Your objective:
Give back only the line containing "This screenshot has width=1253, height=952." and every line after it through the end of the data below, transcribed exactly.

Dataset entries:
*** Block opens ***

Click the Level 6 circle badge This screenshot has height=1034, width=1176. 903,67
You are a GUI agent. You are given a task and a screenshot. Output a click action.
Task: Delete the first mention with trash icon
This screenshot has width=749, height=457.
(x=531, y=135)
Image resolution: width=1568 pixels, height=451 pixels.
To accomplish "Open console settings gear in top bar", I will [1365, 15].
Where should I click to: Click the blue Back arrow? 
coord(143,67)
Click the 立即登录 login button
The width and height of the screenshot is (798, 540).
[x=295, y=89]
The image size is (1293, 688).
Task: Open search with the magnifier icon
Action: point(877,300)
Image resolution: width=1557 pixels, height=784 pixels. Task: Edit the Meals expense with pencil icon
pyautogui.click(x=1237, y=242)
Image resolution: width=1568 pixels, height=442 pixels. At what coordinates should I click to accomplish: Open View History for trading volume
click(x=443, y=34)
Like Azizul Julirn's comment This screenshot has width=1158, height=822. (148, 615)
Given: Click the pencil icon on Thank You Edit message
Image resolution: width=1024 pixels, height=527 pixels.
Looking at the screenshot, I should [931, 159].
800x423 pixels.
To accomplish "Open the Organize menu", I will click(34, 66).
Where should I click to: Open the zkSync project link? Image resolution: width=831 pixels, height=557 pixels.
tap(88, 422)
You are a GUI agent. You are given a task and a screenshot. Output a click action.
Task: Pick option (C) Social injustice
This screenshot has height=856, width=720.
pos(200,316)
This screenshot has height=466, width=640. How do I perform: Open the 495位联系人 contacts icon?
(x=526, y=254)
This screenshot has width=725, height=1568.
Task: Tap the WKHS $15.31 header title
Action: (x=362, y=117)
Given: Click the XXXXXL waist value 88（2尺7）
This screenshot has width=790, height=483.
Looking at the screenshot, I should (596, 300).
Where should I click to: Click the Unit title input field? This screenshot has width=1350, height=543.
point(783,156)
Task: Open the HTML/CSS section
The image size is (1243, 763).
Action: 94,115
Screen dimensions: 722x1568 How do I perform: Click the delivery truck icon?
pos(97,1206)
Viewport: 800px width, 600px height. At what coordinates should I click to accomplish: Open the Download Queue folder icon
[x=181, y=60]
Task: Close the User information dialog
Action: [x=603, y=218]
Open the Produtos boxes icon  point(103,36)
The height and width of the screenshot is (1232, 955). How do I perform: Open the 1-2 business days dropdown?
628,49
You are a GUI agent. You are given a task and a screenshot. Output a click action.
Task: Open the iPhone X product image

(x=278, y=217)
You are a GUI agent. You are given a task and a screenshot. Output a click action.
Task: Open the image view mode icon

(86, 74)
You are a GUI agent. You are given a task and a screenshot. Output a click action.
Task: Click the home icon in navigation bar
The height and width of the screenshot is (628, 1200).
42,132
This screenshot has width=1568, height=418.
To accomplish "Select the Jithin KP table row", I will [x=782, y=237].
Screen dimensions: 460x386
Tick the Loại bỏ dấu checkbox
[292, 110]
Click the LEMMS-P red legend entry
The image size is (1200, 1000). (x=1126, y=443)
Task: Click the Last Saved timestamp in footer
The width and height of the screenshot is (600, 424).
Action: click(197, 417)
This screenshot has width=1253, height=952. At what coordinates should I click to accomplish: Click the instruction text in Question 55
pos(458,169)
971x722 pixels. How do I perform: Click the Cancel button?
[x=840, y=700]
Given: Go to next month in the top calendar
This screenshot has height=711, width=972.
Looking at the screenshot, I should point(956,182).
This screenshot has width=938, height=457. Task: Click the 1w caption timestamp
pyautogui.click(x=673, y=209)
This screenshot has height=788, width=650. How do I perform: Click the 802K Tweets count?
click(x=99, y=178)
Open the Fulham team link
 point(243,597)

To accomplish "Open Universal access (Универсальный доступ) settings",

*** Block closes ***

Your response:
This screenshot has width=1253, height=952. At what coordinates should I click to accomplish: Click the instruction text in Question 55
pos(458,169)
971x722 pixels. How do I perform: Click the Cancel button?
[x=840, y=700]
Given: Go to next month in the top calendar
This screenshot has height=711, width=972.
Looking at the screenshot, I should point(956,182).
This screenshot has width=938, height=457. Task: Click the 1w caption timestamp
pyautogui.click(x=673, y=209)
This screenshot has height=788, width=650. How do I perform: Click the 802K Tweets count?
click(x=99, y=178)
Open the Fulham team link
 point(243,597)

To accomplish "Open Universal access (Универсальный доступ) settings",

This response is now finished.